GIVEN INSTRUCTION = Please put the listing's lines into a JSON list of strings, one string per line, starting from the first line of the listing and ending with the line that contains "pyautogui.click(x=268, y=21)", both included. Leave out blank lines.

Collection entries =
════

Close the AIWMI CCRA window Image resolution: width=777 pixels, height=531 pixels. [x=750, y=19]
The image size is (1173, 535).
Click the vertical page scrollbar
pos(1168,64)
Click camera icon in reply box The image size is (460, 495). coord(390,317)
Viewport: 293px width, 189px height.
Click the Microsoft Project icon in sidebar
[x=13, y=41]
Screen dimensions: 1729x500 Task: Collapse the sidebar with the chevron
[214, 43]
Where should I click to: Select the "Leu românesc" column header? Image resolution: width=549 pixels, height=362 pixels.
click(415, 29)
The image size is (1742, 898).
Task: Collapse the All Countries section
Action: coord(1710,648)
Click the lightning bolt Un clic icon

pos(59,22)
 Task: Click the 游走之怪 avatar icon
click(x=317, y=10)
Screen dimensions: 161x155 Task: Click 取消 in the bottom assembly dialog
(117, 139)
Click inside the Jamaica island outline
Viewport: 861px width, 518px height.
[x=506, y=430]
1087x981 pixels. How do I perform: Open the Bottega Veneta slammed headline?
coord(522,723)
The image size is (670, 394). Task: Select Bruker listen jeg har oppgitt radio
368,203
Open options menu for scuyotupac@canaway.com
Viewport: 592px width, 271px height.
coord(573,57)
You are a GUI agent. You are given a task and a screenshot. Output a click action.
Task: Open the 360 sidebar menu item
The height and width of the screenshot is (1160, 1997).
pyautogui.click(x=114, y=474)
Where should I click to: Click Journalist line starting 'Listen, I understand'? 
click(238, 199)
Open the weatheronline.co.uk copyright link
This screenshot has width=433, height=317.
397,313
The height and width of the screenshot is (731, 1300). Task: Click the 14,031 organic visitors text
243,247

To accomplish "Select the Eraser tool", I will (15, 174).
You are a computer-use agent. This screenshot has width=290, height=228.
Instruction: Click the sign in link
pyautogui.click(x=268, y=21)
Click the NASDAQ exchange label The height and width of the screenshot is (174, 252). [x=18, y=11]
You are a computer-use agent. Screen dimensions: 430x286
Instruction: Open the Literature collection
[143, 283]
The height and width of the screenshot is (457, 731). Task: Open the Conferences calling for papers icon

════

OUTPUT FOR THIS EXERCISE =
[
  "Close the AIWMI CCRA window Image resolution: width=777 pixels, height=531 pixels. [x=750, y=19]",
  "The image size is (1173, 535).",
  "Click the vertical page scrollbar",
  "pos(1168,64)",
  "Click camera icon in reply box The image size is (460, 495). coord(390,317)",
  "Viewport: 293px width, 189px height.",
  "Click the Microsoft Project icon in sidebar",
  "[x=13, y=41]",
  "Screen dimensions: 1729x500 Task: Collapse the sidebar with the chevron",
  "[214, 43]",
  "Where should I click to: Select the \"Leu românesc\" column header? Image resolution: width=549 pixels, height=362 pixels.",
  "click(415, 29)",
  "The image size is (1742, 898).",
  "Task: Collapse the All Countries section",
  "Action: coord(1710,648)",
  "Click the lightning bolt Un clic icon",
  "pos(59,22)",
  " Task: Click the 游走之怪 avatar icon",
  "click(x=317, y=10)",
  "Screen dimensions: 161x155 Task: Click 取消 in the bottom assembly dialog",
  "(117, 139)",
  "Click inside the Jamaica island outline",
  "Viewport: 861px width, 518px height.",
  "[x=506, y=430]",
  "1087x981 pixels. How do I perform: Open the Bottega Veneta slammed headline?",
  "coord(522,723)",
  "The image size is (670, 394). Task: Select Bruker listen jeg har oppgitt radio",
  "368,203",
  "Open options menu for scuyotupac@canaway.com",
  "Viewport: 592px width, 271px height.",
  "coord(573,57)",
  "You are a GUI agent. You are given a task and a screenshot. Output a click action.",
  "Task: Open the 360 sidebar menu item",
  "The height and width of the screenshot is (1160, 1997).",
  "pyautogui.click(x=114, y=474)",
  "Where should I click to: Click Journalist line starting 'Listen, I understand'? ",
  "click(238, 199)",
  "Open the weatheronline.co.uk copyright link",
  "This screenshot has width=433, height=317.",
  "397,313",
  "The height and width of the screenshot is (731, 1300). Task: Click the 14,031 organic visitors text",
  "243,247",
  "To accomplish \"Select the Eraser tool\", I will (15, 174).",
  "You are a computer-use agent. This screenshot has width=290, height=228.",
  "Instruction: Click the sign in link",
  "pyautogui.click(x=268, y=21)"
]